TEKS BACAAN
◆ ◆ ◆ ◆ ◆ ◆ ◆

TENTANG MENGERJAKAN UMROH SUNAH BERKALI KALI SEBELUM WUQUF
- Bagaimana hukum mengerjakan umrah sunnah berulang kali sambil menunggu saat pelaksanaan wuquf di Arafah?
- Apa alasan harus mengambil miqat umrah dari Ji’ranah atau Tan’im?
- Apakah tidak boleh miqat umrah dari pondokan masing-masing?
Jawaban:
-
- Pendapat yang populer di lingkungan madzhab Maliki menganjurkan pelaksanaan umrah sunnah. Bila dipaksakan mengerjakannya dihukumi makruh.
المغني لابن قدامة : 3 : ص 280
رَوَي اَبُوْ دَاوُدَ بِإِسْنَادِهِ عَنْ سَعْيْدِ بْنِ الْمُسَيَّبِ أَنَّ رَجُلاً مِنْ اَصْحَابِ رَسُوْلِ اللهِ صلى الله عليه وسلم اَتَى عُمَرَ فَشَهِدَ عِنْدَهُ اَنَّهُ سَمِعَ رَسُوْلَ اللهِ صلى الله عليه وسلم يَنْهَى عَنِ الْعُمْرَةِ قَبْلَ الْحَجِّ .
Abu Dawud meriwayatkan dengan isnadnya dari Sa’id bin Al-Musayyab bahwa ada seorang pria dari para sahabat Rasulullah saw datang pada Umar dan dia menyaksikan di sisi Umar, bahwa beliau mendengar Rasulullah saw melarang melakukan umrah sebelum haji.
اَلْفِقْهُ اْلإِسْلاَمِيُّ وَأَدِلَّتُهُ ، وَهْبَة الزُّحَيْلِي : 3 : ص 16
وَكَرِهَ الْمَالِكِيَّةُ تِكْرَارَ الْعُمْرَةِ فِي السَّنَةِ . وَقَالَ النَّخَعِيُّ : مَا كَانُوْا يَعْتَمِرُوْنَ فِي السَّنَةِ اِلاَّمَرَّةً . وَ ِلأَنَّ النَّبِيَّ صلى الله عليه وسلم لَمْ يَفْعَلْهُ .
Madzhab Maliki menghukumi makruh mengulang-ulang umrah dalam satu tahun. An-Nakho’i berkata, “Mereka tidak melakukan umrah dalam satu tahun kecuali satu kali, karena Nabi saw tidak melakukannya.”
- Asy-Syarqawi membolehkan perulangan umrah sunnah dan sebagian ulama Syafi’iyah memandang perulangan umrah sebagai hal yang sunnah hukumnya. Akibat dari perulangan umrah sunnah tidak mengakibatkan berbilangnya dam.

◆ ◆ ◆ ◆ ◆ ◆ ◆

CUPLIKAN DATA
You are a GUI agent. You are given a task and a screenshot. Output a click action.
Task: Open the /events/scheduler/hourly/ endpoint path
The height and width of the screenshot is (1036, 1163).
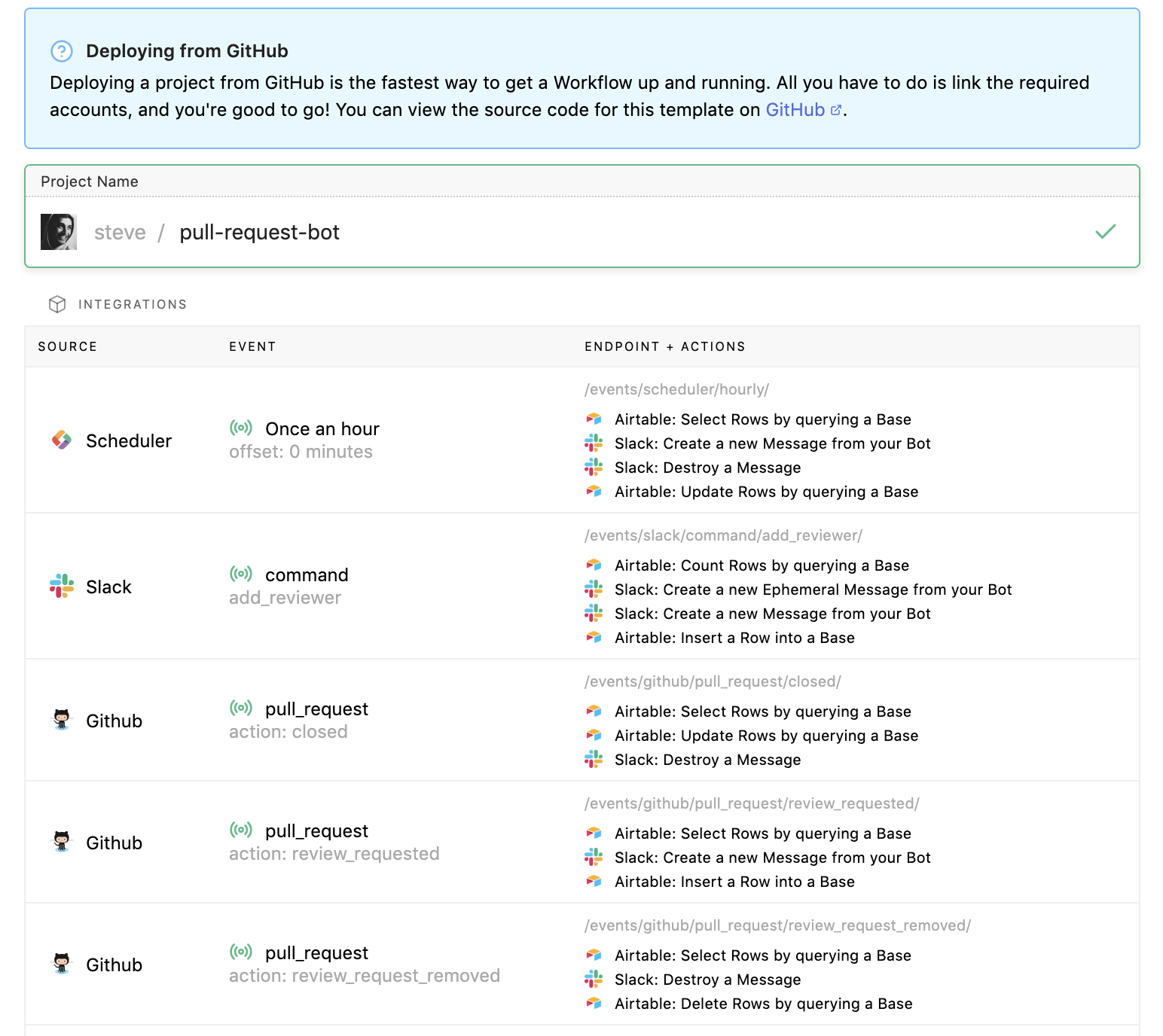tap(676, 389)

◆ ◆ ◆ ◆ ◆ ◆ ◆

DAFTAR TUGAS
(1) Tukar kata "miqat" dengan "batas ihram" dalam teks bacaan, lalu tulis ulang bagian mulai dari "TENTANG MENGERJAKAN UMROH" hingga dan termasuk "dari pondokan masing-masing?".
(2) Menurut teks bacaan, apa hukum mengulang-ulang umrah dalam satu tahun bagi madzhab Maliki?

HASIL
(1)
TENTANG MENGERJAKAN UMROH SUNAH BERKALI KALI SEBELUM WUQUF
- Bagaimana hukum mengerjakan umrah sunnah berulang kali sambil menunggu saat pelaksanaan wuquf di Arafah?
- Apa alasan harus mengambil batas ihram umrah dari Ji’ranah atau Tan’im?
- Apakah tidak boleh batas ihram umrah dari pondokan masing-masing?

(2) Makruh.